The upcoming seventh UNWTO & WTM Ministers’ Summit is set to discuss measures to help governments across the world to better align their tourism and aviation policies to benefit both sectors.
The Summit – How to Bridge the Gap Between Tourism and Aviation Policies – will be held on November 5, 2013 and follows the discussions at last May’s UNWTO & ATM Ministerial Forum held in Dubai.
The Summit will facilitate global tourism ministers and industry leaders to resolve all related issues for ensuring a better coordinated view, when formulating and implementing policies for tourism and aviation. It will particularly focus on:
The factors to be considered in bringing air transport and tourism policies closer together
The opportunities and challenges facing air transport development, particularly infrastructure, taxes and levies, visa facilitation and regulation
The success factors and remaining obstacles to better-coordinated policy making
The Summit comes as tourists increasingly prefer aircraft travel; in 2012, more than half of the one billion registered tourists travelled by aircraft. However, governments across the globe continue to outline transport and tourism policies entirely independently of one another, often, policies are formed that are aggressively damaging to one another.
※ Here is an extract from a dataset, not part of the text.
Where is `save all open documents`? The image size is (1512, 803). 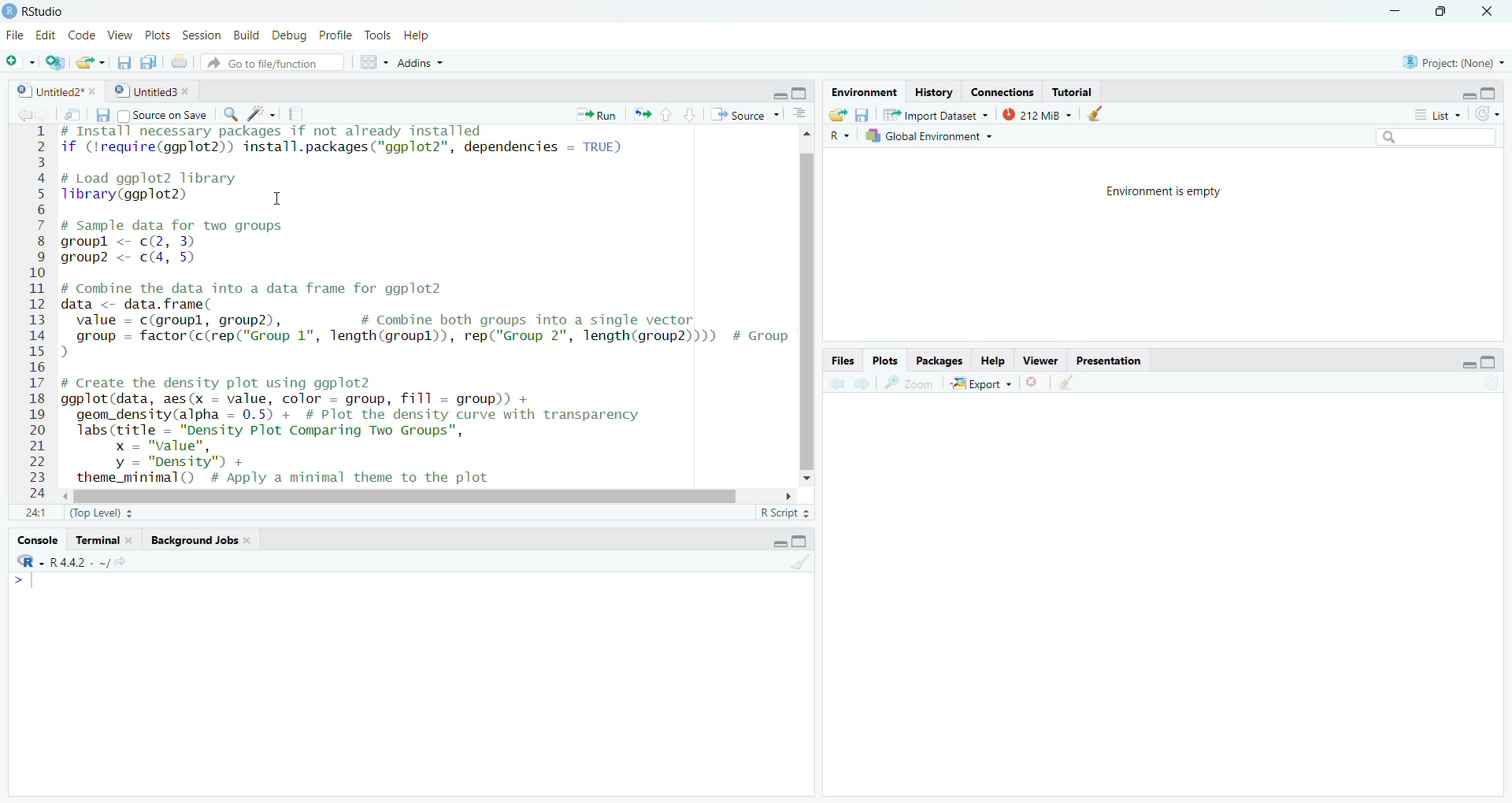
save all open documents is located at coordinates (152, 63).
Such shortsighted measures are said to act as a major constraint on both sectors with a consequent impact on the economy.
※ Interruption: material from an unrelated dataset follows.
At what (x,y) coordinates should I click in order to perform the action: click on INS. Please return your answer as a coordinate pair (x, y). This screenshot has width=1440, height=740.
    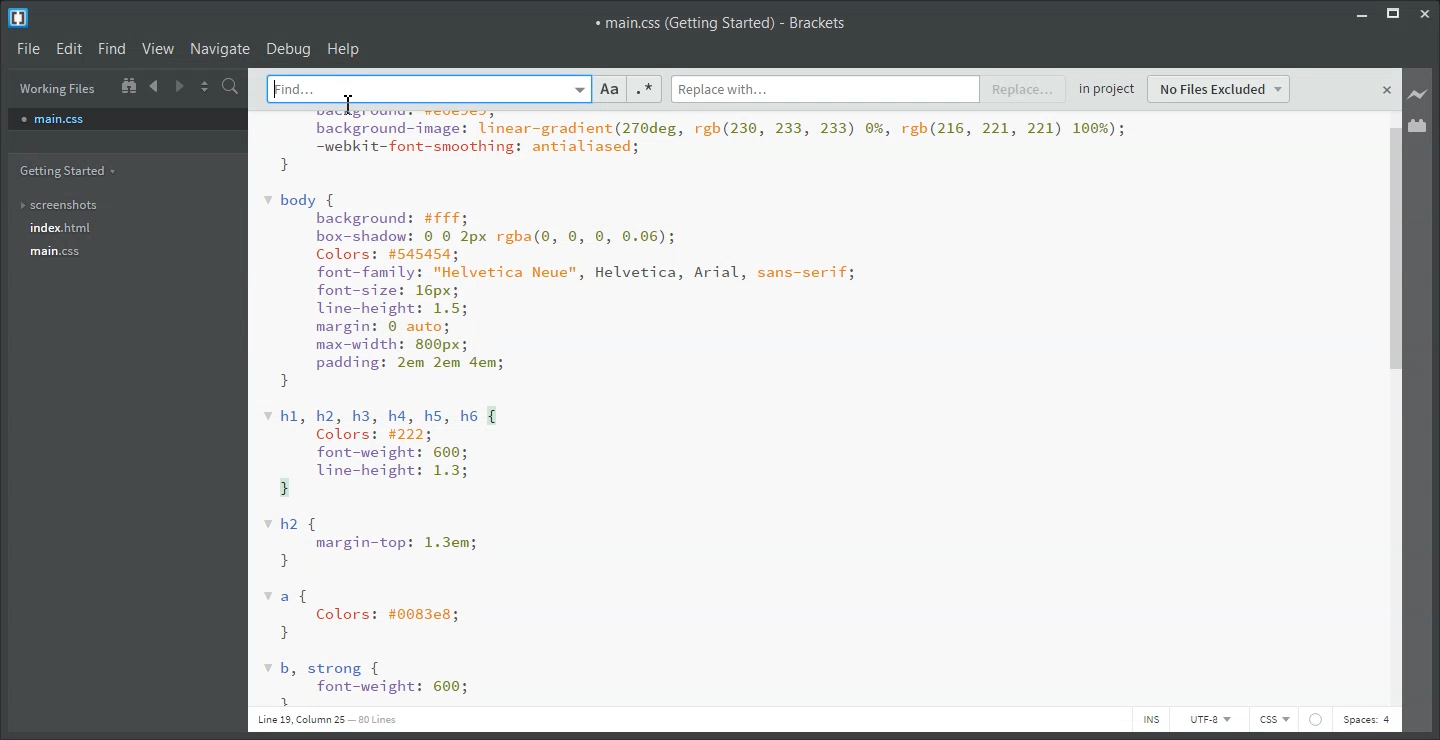
    Looking at the image, I should click on (1150, 719).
Reed Travel Exhibitions, senior director, World Travel Market, Simon Press, said: ‘By working with the UNWTO to attract so many tourism ministers and travel bosses from around the world, WTM is in a unique position. The Summit means the world’s most influential private and public sector decision makers in tourism can meet and have meaningful dialogue over the issues that affect the industry and the potential solutions for them.
‘It is vital that those creating aviation policy work closely with those overseeing tourism to ensure both their countries and our industry are in the strongest possible position to thrive. This will ensure the steady growth we are currently enjoying continues long into the future,’ he added.